Exercise aim
Copy the material below word for word, leaving out no line.

═════ Dataset records ═════

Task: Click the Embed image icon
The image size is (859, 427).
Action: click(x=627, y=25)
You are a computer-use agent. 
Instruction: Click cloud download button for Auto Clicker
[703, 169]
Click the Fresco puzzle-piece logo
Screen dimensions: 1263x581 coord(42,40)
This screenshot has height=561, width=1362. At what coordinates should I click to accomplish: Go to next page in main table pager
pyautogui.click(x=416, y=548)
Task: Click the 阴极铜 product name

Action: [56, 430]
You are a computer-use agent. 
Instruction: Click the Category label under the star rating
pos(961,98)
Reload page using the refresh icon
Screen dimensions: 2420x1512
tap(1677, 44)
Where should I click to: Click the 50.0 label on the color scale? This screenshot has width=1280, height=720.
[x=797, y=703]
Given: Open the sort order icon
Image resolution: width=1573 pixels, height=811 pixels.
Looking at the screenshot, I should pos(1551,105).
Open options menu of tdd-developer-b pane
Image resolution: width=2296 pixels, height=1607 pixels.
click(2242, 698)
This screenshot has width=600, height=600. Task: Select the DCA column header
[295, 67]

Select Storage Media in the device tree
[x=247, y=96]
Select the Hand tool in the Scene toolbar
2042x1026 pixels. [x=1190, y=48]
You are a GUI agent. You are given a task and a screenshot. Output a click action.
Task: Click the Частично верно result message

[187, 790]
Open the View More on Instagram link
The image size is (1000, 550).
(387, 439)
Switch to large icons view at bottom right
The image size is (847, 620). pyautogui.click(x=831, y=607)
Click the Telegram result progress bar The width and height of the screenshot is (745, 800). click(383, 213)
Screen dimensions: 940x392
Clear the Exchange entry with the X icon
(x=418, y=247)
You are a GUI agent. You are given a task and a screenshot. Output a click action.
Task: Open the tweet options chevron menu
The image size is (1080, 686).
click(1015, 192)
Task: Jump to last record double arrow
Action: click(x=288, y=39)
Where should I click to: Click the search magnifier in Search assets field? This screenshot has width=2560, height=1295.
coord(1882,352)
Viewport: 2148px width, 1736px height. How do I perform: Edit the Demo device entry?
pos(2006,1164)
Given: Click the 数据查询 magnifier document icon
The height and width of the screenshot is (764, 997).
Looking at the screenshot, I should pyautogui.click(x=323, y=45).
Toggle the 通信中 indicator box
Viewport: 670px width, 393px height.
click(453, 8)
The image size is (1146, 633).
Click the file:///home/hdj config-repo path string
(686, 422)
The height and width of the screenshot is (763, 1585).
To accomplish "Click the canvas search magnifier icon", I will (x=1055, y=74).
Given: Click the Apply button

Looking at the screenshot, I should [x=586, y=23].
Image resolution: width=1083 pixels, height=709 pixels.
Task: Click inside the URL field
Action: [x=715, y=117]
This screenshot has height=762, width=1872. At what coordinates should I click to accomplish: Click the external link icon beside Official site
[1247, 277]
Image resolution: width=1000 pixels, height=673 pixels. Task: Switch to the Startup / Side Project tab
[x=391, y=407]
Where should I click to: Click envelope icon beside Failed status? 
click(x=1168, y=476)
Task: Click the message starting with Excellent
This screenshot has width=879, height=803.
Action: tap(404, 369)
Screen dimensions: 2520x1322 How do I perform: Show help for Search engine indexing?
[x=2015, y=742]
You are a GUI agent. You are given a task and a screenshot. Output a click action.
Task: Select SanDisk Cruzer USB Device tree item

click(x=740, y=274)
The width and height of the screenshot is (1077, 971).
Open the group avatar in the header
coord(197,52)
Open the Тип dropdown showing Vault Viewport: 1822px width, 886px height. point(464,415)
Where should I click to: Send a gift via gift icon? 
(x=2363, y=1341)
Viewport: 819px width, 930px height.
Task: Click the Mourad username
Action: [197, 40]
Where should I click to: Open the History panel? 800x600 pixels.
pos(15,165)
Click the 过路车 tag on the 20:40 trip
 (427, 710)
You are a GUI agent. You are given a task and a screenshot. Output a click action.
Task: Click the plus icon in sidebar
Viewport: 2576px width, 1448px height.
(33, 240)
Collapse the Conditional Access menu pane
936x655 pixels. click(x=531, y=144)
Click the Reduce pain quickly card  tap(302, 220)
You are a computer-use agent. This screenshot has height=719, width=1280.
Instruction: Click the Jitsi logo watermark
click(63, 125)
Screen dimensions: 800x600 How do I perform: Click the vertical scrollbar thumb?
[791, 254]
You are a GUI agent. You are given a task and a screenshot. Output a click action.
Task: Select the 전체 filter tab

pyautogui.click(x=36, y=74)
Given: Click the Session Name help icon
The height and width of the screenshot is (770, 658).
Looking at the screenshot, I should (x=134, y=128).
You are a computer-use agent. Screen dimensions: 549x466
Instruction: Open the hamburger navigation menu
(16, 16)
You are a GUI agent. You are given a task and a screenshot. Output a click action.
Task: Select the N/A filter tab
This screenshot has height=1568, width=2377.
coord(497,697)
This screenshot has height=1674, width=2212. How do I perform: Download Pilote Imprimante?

═════

Correct response
Task: Click the Embed image icon
The image size is (859, 427).
Action: click(x=627, y=25)
You are a computer-use agent. 
Instruction: Click cloud download button for Auto Clicker
[703, 169]
Click the Fresco puzzle-piece logo
Screen dimensions: 1263x581 coord(42,40)
This screenshot has height=561, width=1362. At what coordinates should I click to accomplish: Go to next page in main table pager
pyautogui.click(x=416, y=548)
Task: Click the 阴极铜 product name

Action: [56, 430]
You are a computer-use agent. 
Instruction: Click the Category label under the star rating
pos(961,98)
Reload page using the refresh icon
Screen dimensions: 2420x1512
tap(1677, 44)
Where should I click to: Click the 50.0 label on the color scale? This screenshot has width=1280, height=720.
[x=797, y=703]
Given: Open the sort order icon
Image resolution: width=1573 pixels, height=811 pixels.
Looking at the screenshot, I should pos(1551,105).
Open options menu of tdd-developer-b pane
Image resolution: width=2296 pixels, height=1607 pixels.
click(2242, 698)
This screenshot has width=600, height=600. Task: Select the DCA column header
[295, 67]

Select Storage Media in the device tree
[x=247, y=96]
Select the Hand tool in the Scene toolbar
2042x1026 pixels. [x=1190, y=48]
You are a GUI agent. You are given a task and a screenshot. Output a click action.
Task: Click the Частично верно result message

[187, 790]
Open the View More on Instagram link
The image size is (1000, 550).
(387, 439)
Switch to large icons view at bottom right
The image size is (847, 620). pyautogui.click(x=831, y=607)
Click the Telegram result progress bar The width and height of the screenshot is (745, 800). click(383, 213)
Screen dimensions: 940x392
Clear the Exchange entry with the X icon
(x=418, y=247)
You are a GUI agent. You are given a task and a screenshot. Output a click action.
Task: Open the tweet options chevron menu
The image size is (1080, 686).
click(1015, 192)
Task: Jump to last record double arrow
Action: click(x=288, y=39)
Where should I click to: Click the search magnifier in Search assets field? This screenshot has width=2560, height=1295.
coord(1882,352)
Viewport: 2148px width, 1736px height. How do I perform: Edit the Demo device entry?
pos(2006,1164)
Given: Click the 数据查询 magnifier document icon
The height and width of the screenshot is (764, 997).
Looking at the screenshot, I should pyautogui.click(x=323, y=45).
Toggle the 通信中 indicator box
Viewport: 670px width, 393px height.
click(453, 8)
The image size is (1146, 633).
Click the file:///home/hdj config-repo path string
(686, 422)
The height and width of the screenshot is (763, 1585).
To accomplish "Click the canvas search magnifier icon", I will (x=1055, y=74).
Given: Click the Apply button

Looking at the screenshot, I should [x=586, y=23].
Image resolution: width=1083 pixels, height=709 pixels.
Task: Click inside the URL field
Action: [x=715, y=117]
This screenshot has height=762, width=1872. At what coordinates should I click to accomplish: Click the external link icon beside Official site
[1247, 277]
Image resolution: width=1000 pixels, height=673 pixels. Task: Switch to the Startup / Side Project tab
[x=391, y=407]
Where should I click to: Click envelope icon beside Failed status? 
click(x=1168, y=476)
Task: Click the message starting with Excellent
This screenshot has width=879, height=803.
Action: tap(404, 369)
Screen dimensions: 2520x1322 How do I perform: Show help for Search engine indexing?
[x=2015, y=742]
You are a GUI agent. You are given a task and a screenshot. Output a click action.
Task: Select SanDisk Cruzer USB Device tree item

click(x=740, y=274)
The width and height of the screenshot is (1077, 971).
Open the group avatar in the header
coord(197,52)
Open the Тип dropdown showing Vault Viewport: 1822px width, 886px height. point(464,415)
Where should I click to: Send a gift via gift icon? 
(x=2363, y=1341)
Viewport: 819px width, 930px height.
Task: Click the Mourad username
Action: [197, 40]
Where should I click to: Open the History panel? 800x600 pixels.
pos(15,165)
Click the 过路车 tag on the 20:40 trip
 (427, 710)
You are a GUI agent. You are given a task and a screenshot. Output a click action.
Task: Click the plus icon in sidebar
Viewport: 2576px width, 1448px height.
(33, 240)
Collapse the Conditional Access menu pane
936x655 pixels. click(x=531, y=144)
Click the Reduce pain quickly card  tap(302, 220)
You are a computer-use agent. This screenshot has height=719, width=1280.
Instruction: Click the Jitsi logo watermark
click(63, 125)
Screen dimensions: 800x600 How do I perform: Click the vertical scrollbar thumb?
[791, 254]
You are a GUI agent. You are given a task and a screenshot. Output a click action.
Task: Select the 전체 filter tab

pyautogui.click(x=36, y=74)
Given: Click the Session Name help icon
The height and width of the screenshot is (770, 658).
Looking at the screenshot, I should (x=134, y=128).
You are a computer-use agent. Screen dimensions: 549x466
Instruction: Open the hamburger navigation menu
(16, 16)
You are a GUI agent. You are given a task and a screenshot. Output a click action.
Task: Select the N/A filter tab
This screenshot has height=1568, width=2377.
coord(497,697)
This screenshot has height=1674, width=2212. How do I perform: Download Pilote Imprimante?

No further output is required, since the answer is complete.